What to produce -
Copy the entries from the line containing "Screen dimensions: 1760x1151" through the line containing "click(x=444, y=49)", putting "Launch" in place of "Open" and leaving everything else unchanged.

Material supplied -
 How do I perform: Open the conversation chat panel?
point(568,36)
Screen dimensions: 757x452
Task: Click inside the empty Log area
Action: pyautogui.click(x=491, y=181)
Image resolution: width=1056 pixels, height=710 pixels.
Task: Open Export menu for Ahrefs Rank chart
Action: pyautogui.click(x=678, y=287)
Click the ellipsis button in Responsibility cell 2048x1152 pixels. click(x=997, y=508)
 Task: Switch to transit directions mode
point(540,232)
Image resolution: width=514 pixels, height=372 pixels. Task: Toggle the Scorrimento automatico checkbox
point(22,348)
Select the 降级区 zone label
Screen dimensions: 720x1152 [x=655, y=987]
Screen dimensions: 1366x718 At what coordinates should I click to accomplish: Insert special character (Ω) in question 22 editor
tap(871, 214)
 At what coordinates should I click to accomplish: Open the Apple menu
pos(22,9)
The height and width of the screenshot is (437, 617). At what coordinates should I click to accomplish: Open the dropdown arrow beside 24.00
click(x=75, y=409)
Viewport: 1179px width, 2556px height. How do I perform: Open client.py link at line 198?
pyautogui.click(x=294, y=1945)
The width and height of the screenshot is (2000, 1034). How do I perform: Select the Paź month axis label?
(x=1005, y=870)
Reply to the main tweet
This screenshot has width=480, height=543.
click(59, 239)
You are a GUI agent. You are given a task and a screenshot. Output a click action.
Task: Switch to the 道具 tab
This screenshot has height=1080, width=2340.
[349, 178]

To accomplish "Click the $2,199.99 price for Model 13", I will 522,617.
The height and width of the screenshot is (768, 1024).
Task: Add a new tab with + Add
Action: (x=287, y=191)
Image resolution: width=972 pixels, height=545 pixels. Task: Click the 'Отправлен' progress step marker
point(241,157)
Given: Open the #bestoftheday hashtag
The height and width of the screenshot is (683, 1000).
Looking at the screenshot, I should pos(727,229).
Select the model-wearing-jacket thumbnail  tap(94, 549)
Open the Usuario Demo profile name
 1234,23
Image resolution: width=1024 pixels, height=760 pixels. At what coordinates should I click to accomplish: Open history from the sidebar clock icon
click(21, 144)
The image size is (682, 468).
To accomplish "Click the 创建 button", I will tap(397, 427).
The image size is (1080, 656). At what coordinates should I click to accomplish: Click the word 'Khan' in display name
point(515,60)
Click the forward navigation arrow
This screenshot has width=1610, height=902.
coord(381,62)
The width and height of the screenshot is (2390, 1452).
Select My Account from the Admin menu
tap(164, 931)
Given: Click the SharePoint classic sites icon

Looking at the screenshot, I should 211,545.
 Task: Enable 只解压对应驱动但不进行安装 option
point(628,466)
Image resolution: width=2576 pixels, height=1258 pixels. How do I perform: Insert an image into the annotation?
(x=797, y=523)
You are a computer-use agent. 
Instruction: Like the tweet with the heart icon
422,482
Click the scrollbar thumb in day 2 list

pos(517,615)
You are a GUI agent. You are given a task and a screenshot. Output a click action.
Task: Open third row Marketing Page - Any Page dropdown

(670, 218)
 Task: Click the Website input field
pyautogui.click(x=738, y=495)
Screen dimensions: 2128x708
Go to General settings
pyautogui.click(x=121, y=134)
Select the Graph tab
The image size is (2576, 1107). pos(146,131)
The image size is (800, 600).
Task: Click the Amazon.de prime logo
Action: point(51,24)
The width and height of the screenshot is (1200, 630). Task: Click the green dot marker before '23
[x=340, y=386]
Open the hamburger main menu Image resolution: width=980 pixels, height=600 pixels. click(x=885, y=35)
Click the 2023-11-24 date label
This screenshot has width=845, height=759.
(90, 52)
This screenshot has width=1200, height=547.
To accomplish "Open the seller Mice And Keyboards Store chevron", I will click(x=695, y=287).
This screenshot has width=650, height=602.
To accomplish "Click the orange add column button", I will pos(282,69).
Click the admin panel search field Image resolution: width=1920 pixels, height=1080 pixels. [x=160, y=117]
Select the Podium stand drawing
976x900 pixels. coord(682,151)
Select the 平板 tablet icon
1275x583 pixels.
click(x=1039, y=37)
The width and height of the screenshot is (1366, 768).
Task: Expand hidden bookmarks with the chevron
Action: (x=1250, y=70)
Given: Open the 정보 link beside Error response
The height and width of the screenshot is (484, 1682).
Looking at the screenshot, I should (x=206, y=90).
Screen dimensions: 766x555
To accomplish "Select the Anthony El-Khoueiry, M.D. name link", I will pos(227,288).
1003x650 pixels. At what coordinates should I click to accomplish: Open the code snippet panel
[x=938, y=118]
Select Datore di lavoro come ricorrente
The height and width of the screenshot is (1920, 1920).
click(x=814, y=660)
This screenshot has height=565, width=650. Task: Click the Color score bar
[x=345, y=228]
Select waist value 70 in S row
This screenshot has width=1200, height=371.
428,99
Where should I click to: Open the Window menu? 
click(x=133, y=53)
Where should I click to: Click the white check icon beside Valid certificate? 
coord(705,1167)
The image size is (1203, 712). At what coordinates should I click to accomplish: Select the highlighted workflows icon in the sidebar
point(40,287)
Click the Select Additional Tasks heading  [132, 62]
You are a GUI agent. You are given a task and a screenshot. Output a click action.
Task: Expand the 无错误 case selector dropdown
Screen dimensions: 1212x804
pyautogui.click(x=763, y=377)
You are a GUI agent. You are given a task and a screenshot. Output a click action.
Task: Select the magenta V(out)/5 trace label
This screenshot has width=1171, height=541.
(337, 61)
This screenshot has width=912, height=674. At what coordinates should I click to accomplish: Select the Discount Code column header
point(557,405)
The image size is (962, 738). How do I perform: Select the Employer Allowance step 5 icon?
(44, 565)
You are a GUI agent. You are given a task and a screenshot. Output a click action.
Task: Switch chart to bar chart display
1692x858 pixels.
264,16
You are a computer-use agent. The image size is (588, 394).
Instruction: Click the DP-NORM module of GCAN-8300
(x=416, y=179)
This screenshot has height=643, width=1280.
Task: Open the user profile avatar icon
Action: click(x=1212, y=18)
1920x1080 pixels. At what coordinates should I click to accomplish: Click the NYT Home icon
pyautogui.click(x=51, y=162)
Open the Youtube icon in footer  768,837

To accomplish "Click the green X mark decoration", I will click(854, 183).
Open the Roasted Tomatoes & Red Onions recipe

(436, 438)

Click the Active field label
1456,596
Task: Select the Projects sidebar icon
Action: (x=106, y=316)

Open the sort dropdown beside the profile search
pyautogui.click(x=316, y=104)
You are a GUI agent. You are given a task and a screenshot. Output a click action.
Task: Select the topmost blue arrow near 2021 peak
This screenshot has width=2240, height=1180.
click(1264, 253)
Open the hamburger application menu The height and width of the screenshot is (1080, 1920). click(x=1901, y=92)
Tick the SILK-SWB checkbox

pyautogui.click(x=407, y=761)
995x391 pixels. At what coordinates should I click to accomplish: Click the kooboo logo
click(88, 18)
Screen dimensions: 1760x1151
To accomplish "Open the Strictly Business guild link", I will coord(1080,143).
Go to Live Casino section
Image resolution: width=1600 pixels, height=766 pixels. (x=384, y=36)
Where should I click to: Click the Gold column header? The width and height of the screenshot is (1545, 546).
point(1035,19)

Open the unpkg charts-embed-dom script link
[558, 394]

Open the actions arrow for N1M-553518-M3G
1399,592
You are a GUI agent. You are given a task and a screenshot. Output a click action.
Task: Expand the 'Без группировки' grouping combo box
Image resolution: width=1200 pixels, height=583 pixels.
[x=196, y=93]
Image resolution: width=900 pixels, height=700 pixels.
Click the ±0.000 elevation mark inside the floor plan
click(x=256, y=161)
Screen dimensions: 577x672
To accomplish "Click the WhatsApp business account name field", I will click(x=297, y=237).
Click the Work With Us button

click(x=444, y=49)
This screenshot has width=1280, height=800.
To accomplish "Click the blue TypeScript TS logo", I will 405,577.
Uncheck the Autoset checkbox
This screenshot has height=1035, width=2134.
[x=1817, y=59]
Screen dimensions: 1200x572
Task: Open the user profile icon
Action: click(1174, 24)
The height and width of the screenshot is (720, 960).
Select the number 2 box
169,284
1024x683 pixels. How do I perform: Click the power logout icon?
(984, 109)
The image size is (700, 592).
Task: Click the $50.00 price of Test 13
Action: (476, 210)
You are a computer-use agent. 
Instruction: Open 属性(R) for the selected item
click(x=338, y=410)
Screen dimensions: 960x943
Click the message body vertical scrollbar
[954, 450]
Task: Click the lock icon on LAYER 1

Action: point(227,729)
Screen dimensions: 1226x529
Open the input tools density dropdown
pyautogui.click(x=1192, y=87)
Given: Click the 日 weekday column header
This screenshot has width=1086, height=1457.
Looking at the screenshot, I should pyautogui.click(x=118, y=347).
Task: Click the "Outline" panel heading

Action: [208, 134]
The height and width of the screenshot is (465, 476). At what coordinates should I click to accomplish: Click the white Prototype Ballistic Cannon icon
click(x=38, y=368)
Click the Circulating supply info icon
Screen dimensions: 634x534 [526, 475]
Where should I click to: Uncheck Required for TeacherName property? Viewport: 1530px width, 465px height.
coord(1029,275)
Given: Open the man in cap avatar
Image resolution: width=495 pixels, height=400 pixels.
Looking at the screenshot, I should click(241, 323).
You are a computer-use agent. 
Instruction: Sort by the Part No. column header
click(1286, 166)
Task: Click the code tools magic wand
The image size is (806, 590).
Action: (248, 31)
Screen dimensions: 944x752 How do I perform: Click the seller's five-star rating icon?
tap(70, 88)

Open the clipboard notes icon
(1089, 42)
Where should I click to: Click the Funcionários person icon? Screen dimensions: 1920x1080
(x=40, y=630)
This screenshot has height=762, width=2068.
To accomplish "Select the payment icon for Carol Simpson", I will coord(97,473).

Exercise solution -
Screen dimensions: 1760x1151
To accomplish "Launch the Strictly Business guild link", I will coord(1080,143).
Go to Live Casino section
Image resolution: width=1600 pixels, height=766 pixels. (x=384, y=36)
Where should I click to: Click the Gold column header? The width and height of the screenshot is (1545, 546).
point(1035,19)

Launch the unpkg charts-embed-dom script link
[558, 394]

Launch the actions arrow for N1M-553518-M3G
1399,592
You are a GUI agent. You are given a task and a screenshot. Output a click action.
Task: Expand the 'Без группировки' grouping combo box
Image resolution: width=1200 pixels, height=583 pixels.
[x=196, y=93]
Image resolution: width=900 pixels, height=700 pixels.
Click the ±0.000 elevation mark inside the floor plan
click(x=256, y=161)
Screen dimensions: 577x672
To accomplish "Click the WhatsApp business account name field", I will click(x=297, y=237).
Click the Work With Us button

click(x=444, y=49)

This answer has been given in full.